Appelé avoir déclamé ce beau poème, David El Bachir Diallo, collègue de M. Gaye a craqué et fondu en larmes. Ces mots doux, les souvenirs retracés dans ce passage du livre l’ont touché et ému. «J’ai choisi ce poème chers invités parce que je m’y retrouve. J’ai eu ma maman qui a terminé sur une chaise roulante avec le cancer. J’ai eu mon épouse, la maman de mes enfants qui a terminé avec la chaise roulante, le cancer. Si je n’arrive pas à terminer le poème ne m’en voulez pas !» a d’emblée annoncé M. Diallo. Gagné effectivement par l’émotion, il n’a pas pu finir la lecture de ce texte. Parce que lui sont revenus des souvenirs de leur chère maman, qui a vécu et s’est battu pour ses progénitures même dans les heures les plus sombres, essuyant leurs larmes, apaisant leurs faims.
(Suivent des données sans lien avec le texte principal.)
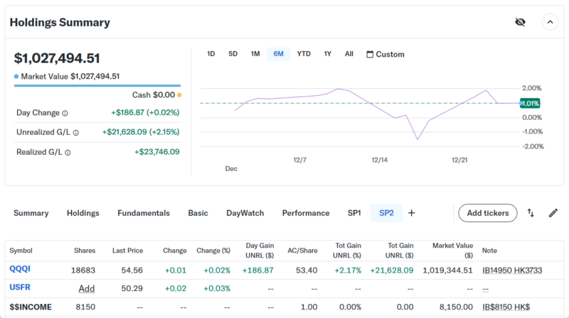
Task: Collapse the Holdings Summary panel
Action: pyautogui.click(x=550, y=22)

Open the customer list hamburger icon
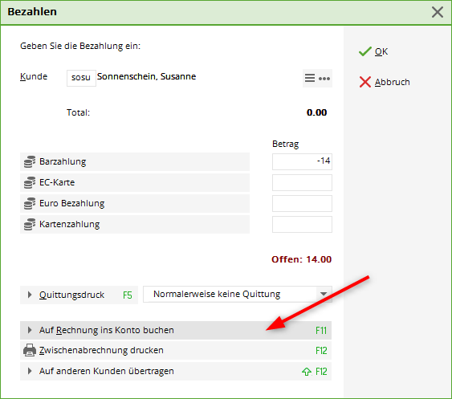310,78
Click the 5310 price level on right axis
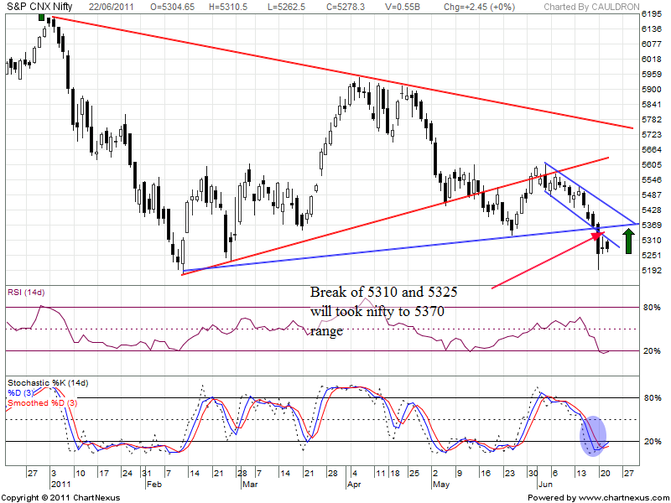The image size is (671, 503). click(653, 240)
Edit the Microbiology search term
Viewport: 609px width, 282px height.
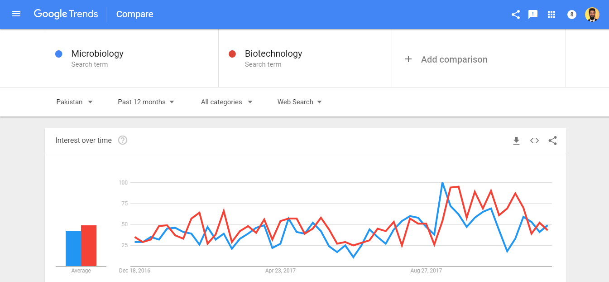point(97,54)
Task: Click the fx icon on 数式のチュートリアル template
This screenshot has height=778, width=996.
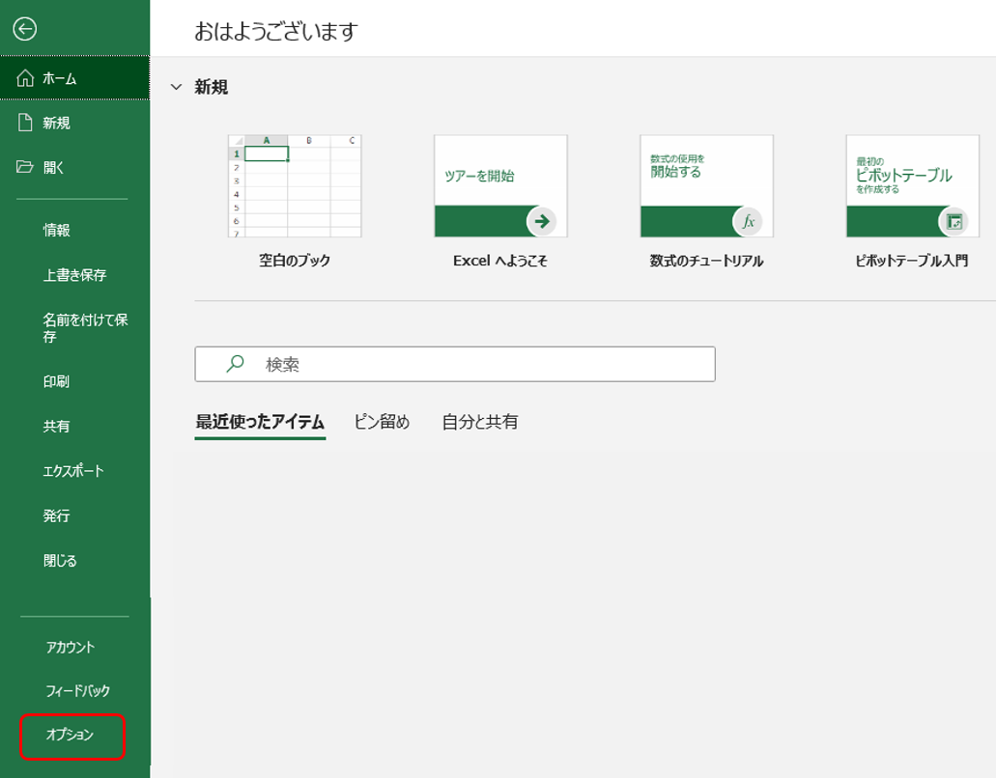Action: coord(749,221)
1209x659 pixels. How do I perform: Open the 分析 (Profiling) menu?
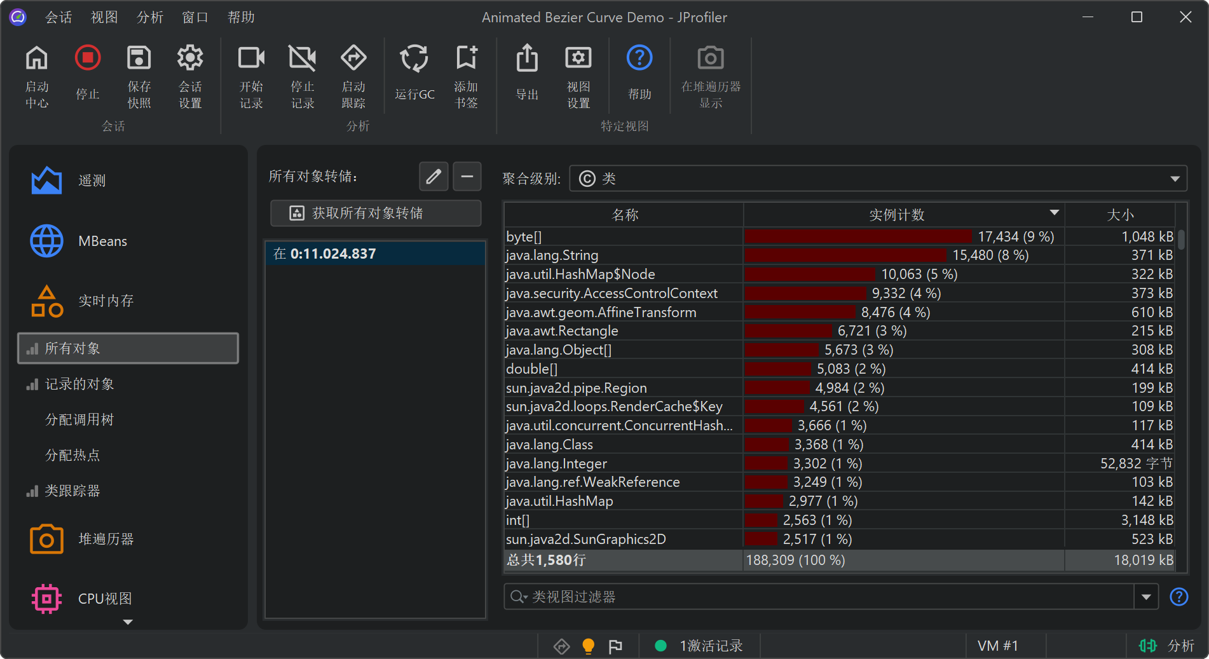(150, 17)
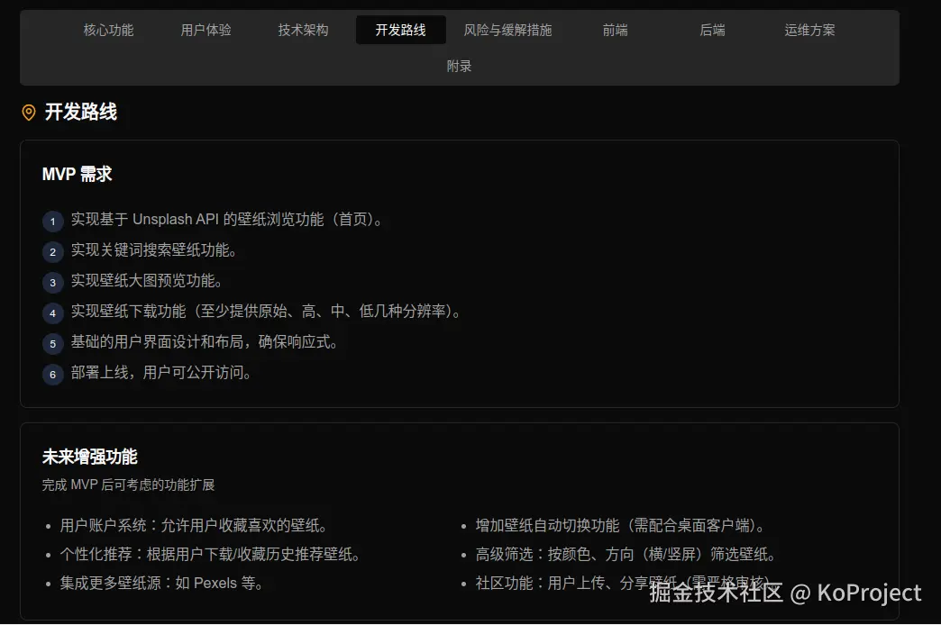Screen dimensions: 941x625
Task: Open the 用户体验 tab
Action: pos(206,30)
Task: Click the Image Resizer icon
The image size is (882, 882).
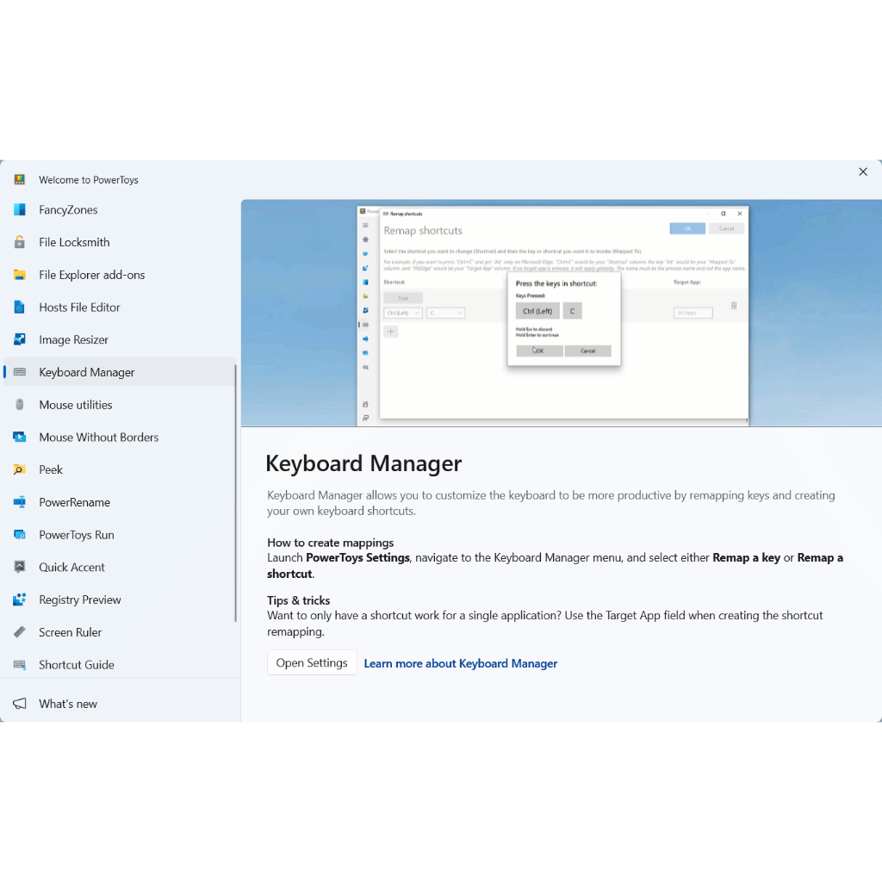Action: 20,340
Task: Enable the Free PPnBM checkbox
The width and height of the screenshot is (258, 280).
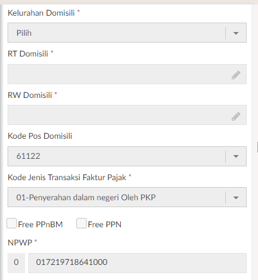Action: click(11, 223)
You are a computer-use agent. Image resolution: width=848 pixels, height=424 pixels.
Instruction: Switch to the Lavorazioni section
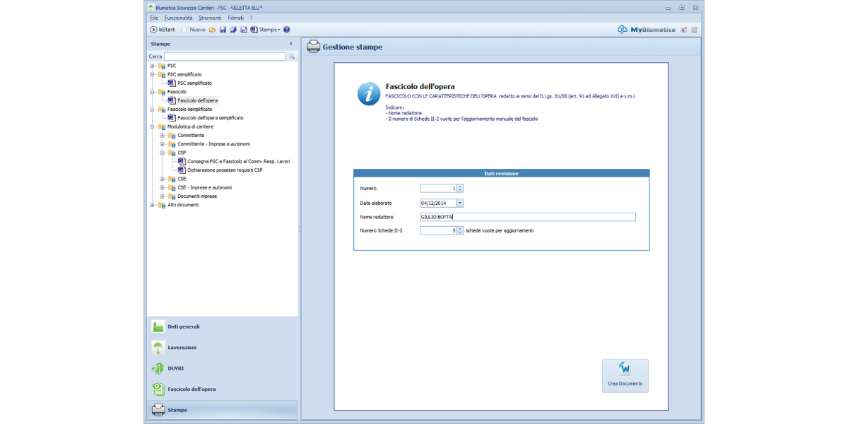tap(182, 348)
Les derniers moments de sa vie dans sa chaise roulante à cause du cancer, sa spiritualité composent ces vers.
Regards critiques
Raphaël Ndiaye, le directeur général de la Fondation Léopold Sédar Senghor a exprimé son incompréhension sur certains points de l’œuvre. «Seuls deux poèmes de l’auteur sur 23 au total sont datés. L’un pour le 28 Octobre 1980 (…) et l’autre le 02 Janvier 1983. Et pourquoi les avoir datés Mamadou Gaye et pas les autres ? Les autres poèmes ont –ils été retravaillés ? Est ce que la version originale a été retravaillée ? Comment un ingénieur trouve t-il le temps de faire de la poésie ?», interpelle M. Ndiaye qui a voulu par ailleurs un éclairage sur le poème titré Soleil couchant. L’auteur, par ailleurs «grand mathématicien», comme l’ont peint ses anciens camarades de classe a d’abord indiqué qu’ «Il ne peut y avoir de confinement entre les scientifiques et les littéraires». «On est l’un et l’autre à la fois.», a-t-il réagi avant de mentionner que le choix du titre de son recueil de poèmes «Entre ombres et Lumières» est un «symbolisme représentant les balancements de succession entre le bonheur et le malheur, déception et satisfaction, épreuve et réussite, bon temps et mauvaise passe, doute et certitude, guerre et paix». Bref, la situation de tout être humain.
Au sujet des datations, le poète Mamadou Gaye a signalé que sa démarche n’est pas un choix. Parce que, dit-il, il a été victime du flot d’arrivée des messages qu’il a juste accompagnés. Mais aussi, ces poèmes ont été rédigés sur plus de 40 ans. «Certains poèmes ont été retravaillés, mais à 90%, ils n’ont pas été retravaillés… Sur le soleil couchant, je n’ai pas vu de contradiction», dit-il. Dans son analyse sur la forme du recueil, Abdoul Alpha Dia, un expert en Ressource Humaine atteste qu’ «On reste toujours dans cette dualité qui symbolise la poésie, dans cette ambiguïté. On a une dualité qui crée une tension permanente. C’est-à-dire la lecture du livre est faite d’une tension qui ne se relâche jamais». Et sur le fond, la lecture de ce livre a été pour lui, «un voyage, un tour du monde des sentiments.»
«J’ai retrouvé, j’ai vécu, j‘ai ressenti toutes les émotions qui peuvent faire de moi l’homme que je suis aujourd’hui», a dit M. Alpha Dia. Quant au préfaceur de ce recueil, le Pr Hamidou Dia, il écrit que «la poésie de Mamadou gaye est redevable de la poésie du 19e siècle, que je considère comme le siècle par excellence de la poésie…» «Ce texte mérite indubitablement l’existence littéraire et une grande postérité», a conclu M. Dia, lauréat du jasmin d’argent de la poésie francophone.